9.            No Obligation to Mitigate Damages; No Effect on Other Contractual Rights. The Executive shall not be required to mitigate damages or the amount of any payment provided for under this Agreement by seeking other employment or otherwise, nor shall the amount of any payment provided for under this Agreement be reduced by any compensation earned by the Executive as a result of employment by another employer after the Date of Termination, or otherwise.

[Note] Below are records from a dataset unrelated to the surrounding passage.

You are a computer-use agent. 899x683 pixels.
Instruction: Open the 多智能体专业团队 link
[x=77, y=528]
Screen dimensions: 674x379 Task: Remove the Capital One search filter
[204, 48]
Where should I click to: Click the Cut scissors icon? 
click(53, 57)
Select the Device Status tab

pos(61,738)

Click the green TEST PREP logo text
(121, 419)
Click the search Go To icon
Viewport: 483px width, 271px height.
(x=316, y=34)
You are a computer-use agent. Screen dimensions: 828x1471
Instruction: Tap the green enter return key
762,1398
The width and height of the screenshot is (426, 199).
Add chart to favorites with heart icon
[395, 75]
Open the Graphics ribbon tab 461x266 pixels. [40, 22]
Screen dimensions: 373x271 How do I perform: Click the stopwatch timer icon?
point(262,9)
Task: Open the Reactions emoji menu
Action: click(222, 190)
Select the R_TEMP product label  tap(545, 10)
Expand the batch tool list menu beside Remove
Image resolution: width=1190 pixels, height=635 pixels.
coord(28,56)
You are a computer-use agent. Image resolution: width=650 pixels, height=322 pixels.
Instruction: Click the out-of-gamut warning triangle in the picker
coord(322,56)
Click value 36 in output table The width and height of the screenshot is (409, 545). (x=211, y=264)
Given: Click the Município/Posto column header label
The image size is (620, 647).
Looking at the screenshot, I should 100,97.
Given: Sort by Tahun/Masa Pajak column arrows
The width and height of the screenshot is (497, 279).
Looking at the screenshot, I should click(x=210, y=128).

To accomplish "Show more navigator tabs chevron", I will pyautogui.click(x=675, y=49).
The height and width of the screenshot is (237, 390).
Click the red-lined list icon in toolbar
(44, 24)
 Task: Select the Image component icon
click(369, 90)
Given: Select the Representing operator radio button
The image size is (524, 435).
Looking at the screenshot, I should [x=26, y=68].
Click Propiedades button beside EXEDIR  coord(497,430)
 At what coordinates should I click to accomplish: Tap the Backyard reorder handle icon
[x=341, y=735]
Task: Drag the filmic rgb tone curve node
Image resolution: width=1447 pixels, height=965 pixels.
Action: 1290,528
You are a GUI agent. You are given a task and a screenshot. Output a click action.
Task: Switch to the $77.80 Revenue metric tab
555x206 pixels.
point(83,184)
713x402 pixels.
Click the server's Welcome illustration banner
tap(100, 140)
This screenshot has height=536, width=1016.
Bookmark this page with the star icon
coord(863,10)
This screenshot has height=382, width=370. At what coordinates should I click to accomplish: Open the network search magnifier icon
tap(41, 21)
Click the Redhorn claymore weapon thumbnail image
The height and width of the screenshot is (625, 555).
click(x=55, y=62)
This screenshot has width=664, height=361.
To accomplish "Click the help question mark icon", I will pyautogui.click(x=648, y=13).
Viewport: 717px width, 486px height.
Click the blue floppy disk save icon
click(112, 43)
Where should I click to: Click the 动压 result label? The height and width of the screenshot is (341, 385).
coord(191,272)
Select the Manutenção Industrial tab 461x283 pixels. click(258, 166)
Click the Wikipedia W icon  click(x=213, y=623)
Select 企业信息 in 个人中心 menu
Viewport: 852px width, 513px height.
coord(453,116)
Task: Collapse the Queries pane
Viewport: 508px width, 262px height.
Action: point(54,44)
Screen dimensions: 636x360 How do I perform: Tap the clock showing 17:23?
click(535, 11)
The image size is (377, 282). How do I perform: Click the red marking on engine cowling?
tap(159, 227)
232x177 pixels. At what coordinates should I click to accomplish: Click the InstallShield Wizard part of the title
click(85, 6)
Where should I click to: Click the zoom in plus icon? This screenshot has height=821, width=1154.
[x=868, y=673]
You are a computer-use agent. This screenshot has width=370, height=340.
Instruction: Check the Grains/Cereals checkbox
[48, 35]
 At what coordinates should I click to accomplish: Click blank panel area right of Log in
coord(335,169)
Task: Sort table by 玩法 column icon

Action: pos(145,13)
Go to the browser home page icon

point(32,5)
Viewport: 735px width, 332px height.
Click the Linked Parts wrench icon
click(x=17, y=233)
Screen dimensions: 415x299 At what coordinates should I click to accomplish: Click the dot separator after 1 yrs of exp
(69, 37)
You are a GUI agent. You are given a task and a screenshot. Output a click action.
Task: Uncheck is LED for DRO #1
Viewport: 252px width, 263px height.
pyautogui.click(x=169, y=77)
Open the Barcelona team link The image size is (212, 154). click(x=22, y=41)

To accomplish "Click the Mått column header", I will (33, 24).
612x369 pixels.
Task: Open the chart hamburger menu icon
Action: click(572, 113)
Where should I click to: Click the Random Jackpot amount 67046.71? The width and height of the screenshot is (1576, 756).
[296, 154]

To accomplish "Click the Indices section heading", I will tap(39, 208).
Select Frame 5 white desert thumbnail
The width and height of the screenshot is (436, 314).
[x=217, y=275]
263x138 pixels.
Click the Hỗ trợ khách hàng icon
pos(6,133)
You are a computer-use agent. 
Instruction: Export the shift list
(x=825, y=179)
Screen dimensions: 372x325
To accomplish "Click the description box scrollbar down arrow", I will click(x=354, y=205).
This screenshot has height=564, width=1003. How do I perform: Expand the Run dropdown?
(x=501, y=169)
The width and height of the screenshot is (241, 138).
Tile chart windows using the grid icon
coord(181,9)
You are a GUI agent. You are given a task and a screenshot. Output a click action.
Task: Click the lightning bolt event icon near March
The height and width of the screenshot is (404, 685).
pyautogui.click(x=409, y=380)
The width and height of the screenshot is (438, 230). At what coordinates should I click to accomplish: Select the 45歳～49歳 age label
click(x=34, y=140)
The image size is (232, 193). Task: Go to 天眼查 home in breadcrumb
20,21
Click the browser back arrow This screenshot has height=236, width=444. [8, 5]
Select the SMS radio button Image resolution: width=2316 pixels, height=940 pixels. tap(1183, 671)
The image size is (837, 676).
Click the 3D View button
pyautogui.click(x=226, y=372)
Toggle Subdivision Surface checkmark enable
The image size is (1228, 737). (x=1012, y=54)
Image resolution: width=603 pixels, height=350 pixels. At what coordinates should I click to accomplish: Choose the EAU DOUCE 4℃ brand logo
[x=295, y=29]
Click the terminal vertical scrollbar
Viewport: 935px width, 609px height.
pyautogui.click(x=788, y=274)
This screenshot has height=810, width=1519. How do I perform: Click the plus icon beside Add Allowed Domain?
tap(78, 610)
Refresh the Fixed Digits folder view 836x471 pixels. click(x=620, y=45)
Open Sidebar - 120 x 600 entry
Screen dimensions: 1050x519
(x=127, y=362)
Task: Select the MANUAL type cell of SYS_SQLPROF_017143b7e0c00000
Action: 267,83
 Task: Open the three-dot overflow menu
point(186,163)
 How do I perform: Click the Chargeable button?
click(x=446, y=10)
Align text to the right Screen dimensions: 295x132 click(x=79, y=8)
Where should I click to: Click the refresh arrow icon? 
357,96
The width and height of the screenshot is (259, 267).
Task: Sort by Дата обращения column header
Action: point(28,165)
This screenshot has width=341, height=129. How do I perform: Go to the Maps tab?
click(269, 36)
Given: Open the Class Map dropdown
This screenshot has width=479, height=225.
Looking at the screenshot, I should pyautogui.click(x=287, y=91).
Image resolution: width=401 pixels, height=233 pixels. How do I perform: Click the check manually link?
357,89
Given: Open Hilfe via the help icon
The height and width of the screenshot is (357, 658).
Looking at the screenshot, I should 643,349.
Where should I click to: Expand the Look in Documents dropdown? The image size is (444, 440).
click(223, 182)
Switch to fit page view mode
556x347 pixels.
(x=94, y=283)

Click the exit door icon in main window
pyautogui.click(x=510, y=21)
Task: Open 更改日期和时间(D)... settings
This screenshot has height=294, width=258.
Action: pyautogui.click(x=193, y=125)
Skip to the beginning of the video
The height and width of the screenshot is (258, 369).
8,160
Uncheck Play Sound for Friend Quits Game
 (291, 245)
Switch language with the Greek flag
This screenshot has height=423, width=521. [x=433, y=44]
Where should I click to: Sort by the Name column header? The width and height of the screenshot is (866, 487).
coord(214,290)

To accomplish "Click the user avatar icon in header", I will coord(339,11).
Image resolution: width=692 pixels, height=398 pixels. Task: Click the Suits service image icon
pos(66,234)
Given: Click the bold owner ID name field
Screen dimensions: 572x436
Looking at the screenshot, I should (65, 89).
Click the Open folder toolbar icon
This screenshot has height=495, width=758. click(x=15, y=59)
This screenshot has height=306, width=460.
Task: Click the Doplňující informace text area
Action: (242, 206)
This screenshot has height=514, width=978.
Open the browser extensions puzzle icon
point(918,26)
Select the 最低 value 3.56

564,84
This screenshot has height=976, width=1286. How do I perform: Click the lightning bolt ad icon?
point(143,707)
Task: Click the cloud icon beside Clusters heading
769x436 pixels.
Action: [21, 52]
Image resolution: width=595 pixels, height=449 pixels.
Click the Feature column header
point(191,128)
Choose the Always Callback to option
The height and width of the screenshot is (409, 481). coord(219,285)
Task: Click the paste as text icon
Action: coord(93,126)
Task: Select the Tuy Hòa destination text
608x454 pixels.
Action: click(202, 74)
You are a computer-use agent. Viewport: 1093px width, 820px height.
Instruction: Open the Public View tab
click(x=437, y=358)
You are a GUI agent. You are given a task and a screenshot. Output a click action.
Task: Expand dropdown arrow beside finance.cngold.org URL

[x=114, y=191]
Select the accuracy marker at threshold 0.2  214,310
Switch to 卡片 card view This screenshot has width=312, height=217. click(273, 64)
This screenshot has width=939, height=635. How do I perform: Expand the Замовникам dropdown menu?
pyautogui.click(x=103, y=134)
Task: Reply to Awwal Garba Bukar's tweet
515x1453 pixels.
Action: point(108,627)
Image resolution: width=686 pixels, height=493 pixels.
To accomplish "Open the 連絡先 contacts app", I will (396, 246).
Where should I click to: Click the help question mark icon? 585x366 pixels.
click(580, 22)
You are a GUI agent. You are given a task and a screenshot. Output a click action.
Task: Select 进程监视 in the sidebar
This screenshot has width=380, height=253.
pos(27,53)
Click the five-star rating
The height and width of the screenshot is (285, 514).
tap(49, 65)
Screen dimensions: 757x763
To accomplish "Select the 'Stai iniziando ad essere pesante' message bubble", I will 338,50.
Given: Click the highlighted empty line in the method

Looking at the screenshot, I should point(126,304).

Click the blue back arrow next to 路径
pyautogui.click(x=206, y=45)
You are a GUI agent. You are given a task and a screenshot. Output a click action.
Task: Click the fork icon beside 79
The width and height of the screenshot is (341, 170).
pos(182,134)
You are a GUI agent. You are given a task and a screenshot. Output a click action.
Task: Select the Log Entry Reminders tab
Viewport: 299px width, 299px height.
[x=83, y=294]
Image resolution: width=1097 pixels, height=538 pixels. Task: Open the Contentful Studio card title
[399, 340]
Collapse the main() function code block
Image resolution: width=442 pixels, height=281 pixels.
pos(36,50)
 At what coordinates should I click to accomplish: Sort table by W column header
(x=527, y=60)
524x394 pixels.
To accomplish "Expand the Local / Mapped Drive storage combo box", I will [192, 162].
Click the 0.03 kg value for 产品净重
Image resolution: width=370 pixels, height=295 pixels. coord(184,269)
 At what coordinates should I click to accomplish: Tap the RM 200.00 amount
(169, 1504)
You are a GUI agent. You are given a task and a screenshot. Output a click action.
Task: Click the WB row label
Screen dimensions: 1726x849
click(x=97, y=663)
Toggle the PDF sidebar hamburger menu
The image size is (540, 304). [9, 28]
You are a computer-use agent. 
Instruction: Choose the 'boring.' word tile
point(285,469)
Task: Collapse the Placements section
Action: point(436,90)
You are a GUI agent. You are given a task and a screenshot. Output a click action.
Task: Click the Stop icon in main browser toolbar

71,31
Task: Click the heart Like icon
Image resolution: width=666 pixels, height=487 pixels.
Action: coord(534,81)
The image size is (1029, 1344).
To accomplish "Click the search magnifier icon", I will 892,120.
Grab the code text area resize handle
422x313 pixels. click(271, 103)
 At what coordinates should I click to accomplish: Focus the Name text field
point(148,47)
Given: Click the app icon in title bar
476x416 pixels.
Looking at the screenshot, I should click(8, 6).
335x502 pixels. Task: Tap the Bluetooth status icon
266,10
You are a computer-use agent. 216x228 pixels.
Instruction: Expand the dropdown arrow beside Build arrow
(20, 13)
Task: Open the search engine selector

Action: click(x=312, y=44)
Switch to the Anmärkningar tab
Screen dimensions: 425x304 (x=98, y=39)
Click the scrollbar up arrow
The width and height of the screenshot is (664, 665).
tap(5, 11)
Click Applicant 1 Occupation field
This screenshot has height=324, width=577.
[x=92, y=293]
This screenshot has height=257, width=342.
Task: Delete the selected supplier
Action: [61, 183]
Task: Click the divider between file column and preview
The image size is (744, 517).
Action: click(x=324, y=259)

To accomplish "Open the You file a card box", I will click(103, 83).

10.          Notice. For purposes of this Section 10, "Business Day" shall mean any day other than a Saturday, Sunday or a day on which commercial banks in New York, New York are authorized or required by law or order to remain closed. All notices and other communications to be given or delivered or permitted under or by reason of the provisions of this Agreement shall be in writing and shall be deemed to be delivered and received by the intended recipient as follows: (a) if personally delivered, on the Business Day (as defined in the Purchase Agreement) of such delivery (as evidenced by the receipt of the personal delivery service); (b) if delivered by overnight courier (with all charges having been prepaid), on the second Business Day of such delivery (as evidenced by the receipt of the overnight courier service of recognized standing); or (c) if delivered by facsimile transmission, on the Business Day of such delivery if sent by 6:00 p.m. in the time zone of the recipient, or if sent after that time, on the next succeeding Business Day (as evidenced by the printed confirmation of delivery generated by the sending Party's telecopier machine). If any notice or other communication cannot be delivered because of a changed address of which no notice was given (in accordance with this Section 10), or the refusal to accept same, the notice shall be deemed received on the Business Day the notice is sent (as evidenced by a sworn affidavit of the sender). All such notices, demands, consents, requests, instructions and other communications will be sent to the following addresses or facsimile numbers as applicable:

 

7

 



 

 

if to the Company, to:

 

U.S. Vision, Inc.

1 Harmon Drive

Glen Oaks Industrial Park

Glendora, NJ 08029

Attention: CEO

 

Telephone No.:

(856) 228-1000

 

Telecopy No.:

(856) 228-5577

with a copy to:

 

Palisade Capital Management L.L.C.

One Bridge Plaza

Suite 695

Fort Lee, NJ 07024

Attention: Eric J. Bertrand

 

Telephone No.:

(201) 585-7733

 

Telecopy No.:

(201) 585-9798

and:

Skadden, Arps, Slate, Meagher & Flom LLP

Four Times Square

New York, NY 10036

Attention: Nancy A. Lieberman, Esq.

 

Telephone No.:

(212) 735-3000

 

Telecopy No.:

(212) 735-2000

if to the Executive, to:

Mr. Carmen J. Nepa, III

c/o U.S. Vision, Inc.

1 Harmon Drive

Glen Oaks Industrial Park

Glendora, NJ 08029

 

Telephone No.:

(856) 228-1000

 

Telecopy No.:

(856) 228-5577

11.         Miscellaneous. No provisions of this Agreement may be modified, waived or discharged unless such waiver, modification or discharge is agreed to in writing signed by the Executive and Company. No waiver by either party hereto at any time of any breach by the other party hereto of, or compliance with, any condition or provision of this Agreement to be performed by such other party shall be deemed a waiver of similar or dissimilar provisions or conditions at the same or at any prior or subsequent time. No agreements or representations, oral or otherwise, express or implied, with respect to the subject matter hereof have been made by either party which are not set forth expressly in this Agreement. This Agreement shall be governed by and construed in accordance with the laws of the State of Delaware.

 

8

 



 

 

12.          Dispute Resolution. The Company and the Executive agree that any dispute arising as to the parties' rights and obligations hereunder, other than with respect to Section 8 hereof, shall be resolved by binding arbitration in accordance with the rules of the American Arbitration Association for resolution of employment disputes then in effect. Each party shall have the right, in addition to any other relief granted by such arbitrator (or by any court with respect to relief granted with respect to Section 8 hereof), to reasonable attorneys' fees based on a determination by the arbitrator (or, with respect to Section 8 hereof, the court) of the extent to which each party has prevailed as to the material issues raised the dispute.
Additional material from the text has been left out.